The disturbing consequence, on the back of the Greens’ misinformation, is the letter-writing by communities to let Wade Noonan know about the supposed ruse. 

These are the comments from one of such community letters sent to Wade Noonan:

Despite what the proponents of this gas extraction business would say, there is more than adequate supply of gas in offshore wells run by BHP off Gippsland, without the severe impacts to current and future land use…

There are suggestions being put forward by lobbyists for the fracking industry that they might accept the banning of unconventional gas but accept conventional onshore gas wells...

Little do they know that the Victorian State and Federal Government have been complicit in the pretence that conventional gas extraction by Esso in Gippsland waters is harmless. Studies were started, stopped, reports and recommendations hidden and data monitoring deliberately ceased.

To add further insult is Minerals Council Australia’s and Australian Petroleum Production & Exploration Association’s con that mining has a small footprint while hiding the insidious subsurface footprint that causes the biggest impact being aquifer depletion, coastal seawater intrusion and land sinking (subsidence).

Because conventional oil and gas extraction also removes formation water, the onshore groundwater levels in Latrobe Aquifer have dropped by 50 metres.
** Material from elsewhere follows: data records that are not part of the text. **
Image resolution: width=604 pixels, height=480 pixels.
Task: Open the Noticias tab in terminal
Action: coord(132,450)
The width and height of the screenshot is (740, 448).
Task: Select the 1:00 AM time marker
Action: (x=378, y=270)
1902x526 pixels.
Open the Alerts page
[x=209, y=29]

Our creeks and springs have dried up, artesian wells have stopped flowing and the water in many areas is hypersaline. Coastal land is sinking, dunes are gone and for some areas trees are dying. Farmers have lost productivity and are under enormous financial stress.

Groundwater levels were so impacted that the Victoria State and Federal governments set a precedent and paid out millions to Yarram farmers after commissioning a report by CSIRO. Ironically, under Frydenberg’s stewardship, it is Gippsland that should have the water trigger implemented because sea-level rising will be an addition to coastal subsidence. Result? Gippsland cops the double whammy.
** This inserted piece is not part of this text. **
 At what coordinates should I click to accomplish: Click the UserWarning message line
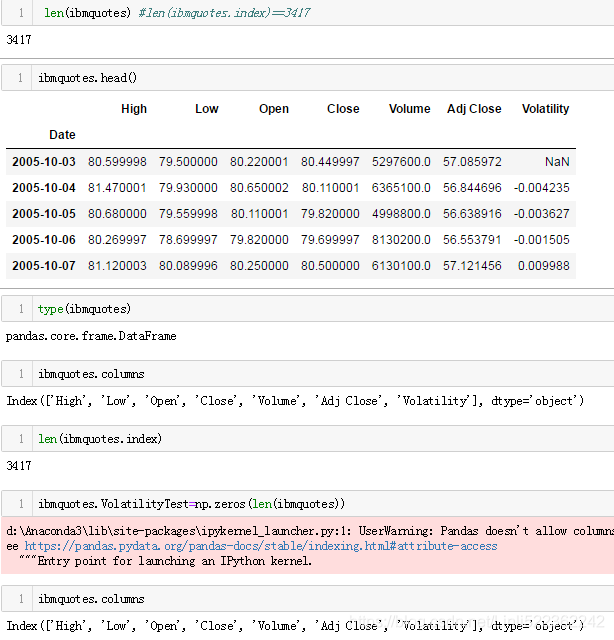[310, 531]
Due to increasing seismic activity in Gippsland waters, you can also add a tsunami impact to the communities of Warrnambool, Portland, Lakes Entrance and Mallacoota if the southern shelf in Bass Strait slips. Just how smart would the Feds be if they allow the Chinese to buy into gas fields in deep Bass Strait water, as is rumoured, or BP’s assault in the Great Australian Bight?
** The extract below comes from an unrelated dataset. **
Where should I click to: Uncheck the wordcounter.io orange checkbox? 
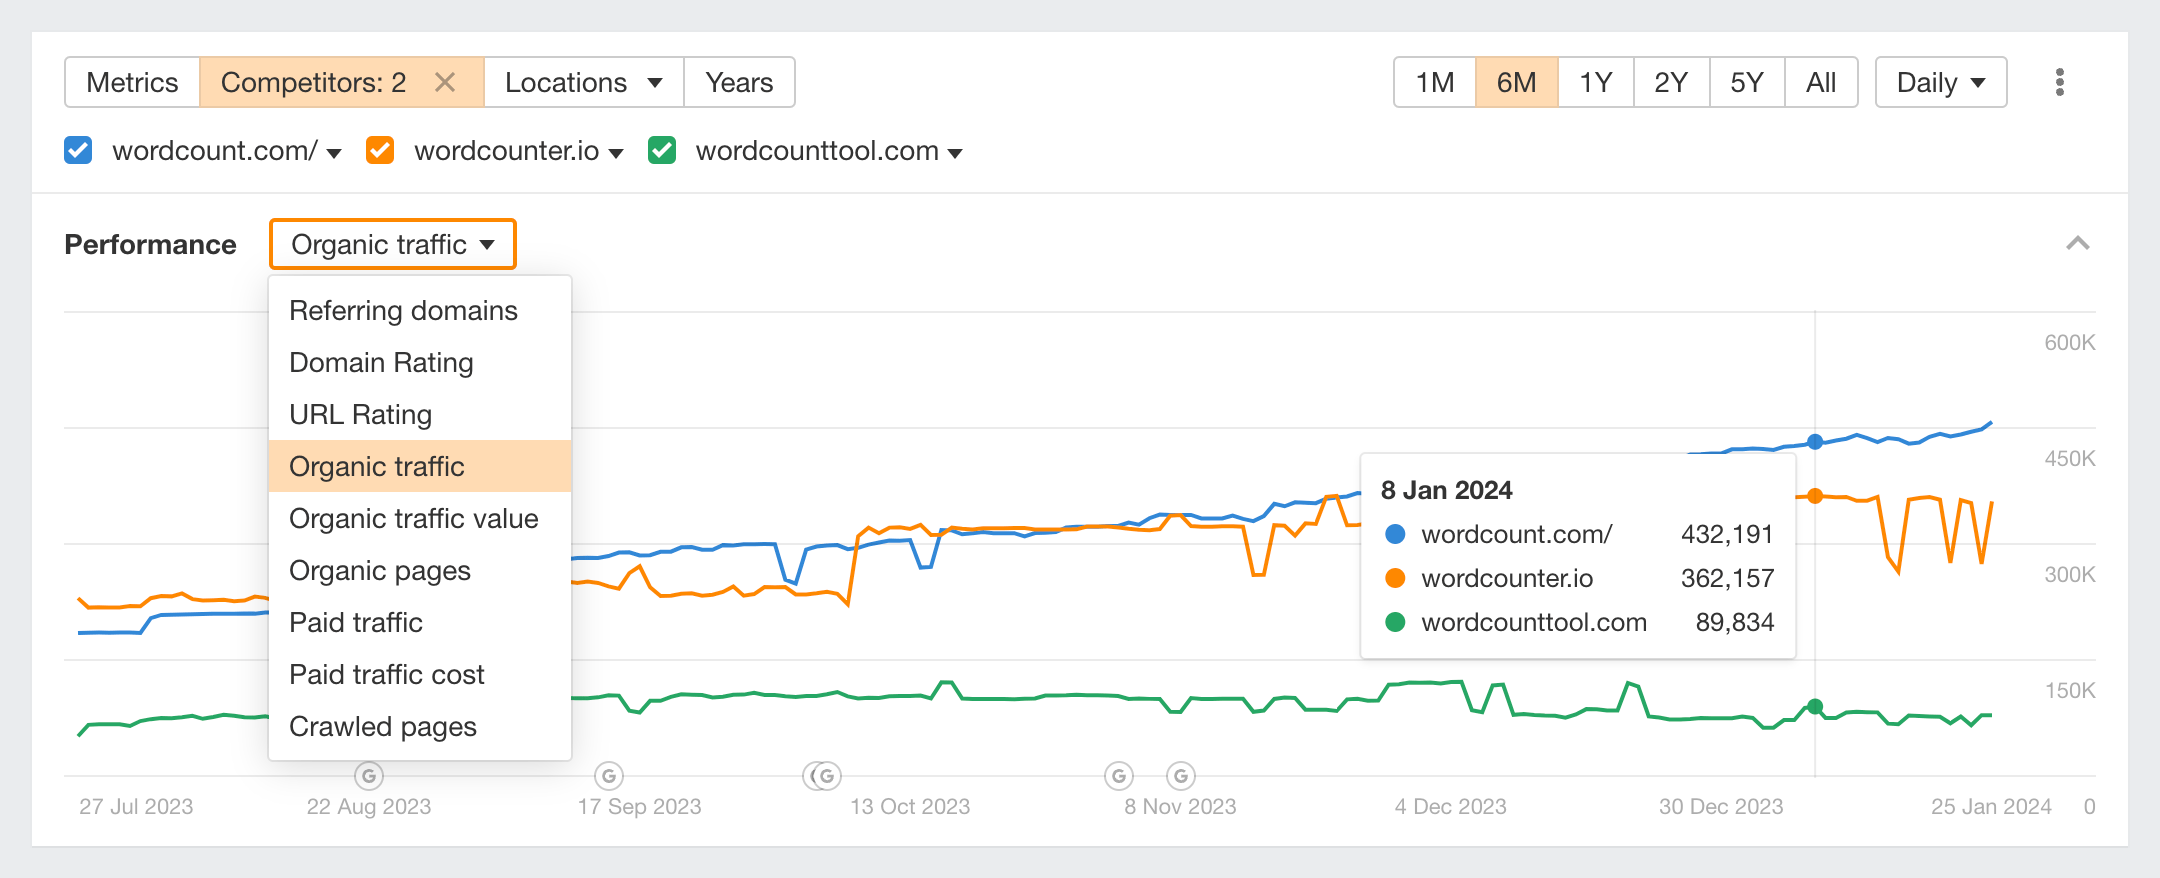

Frydenberg can no longer rely on his precious ACCC report  for the upcoming COAG meeting to bully Victorian into submission as it is an economic report devoid of full cost analysis and risk implications.

Frydenberg says

‘We are not talking about the economy vs the environment, we have to get out of that mindset.'

Yes, we are Josh. Time to fess up and remove this uncertainty so real investment can start in renewables.

It all comes down to water and not acknowledging the science has given ESSO a licence to steal it.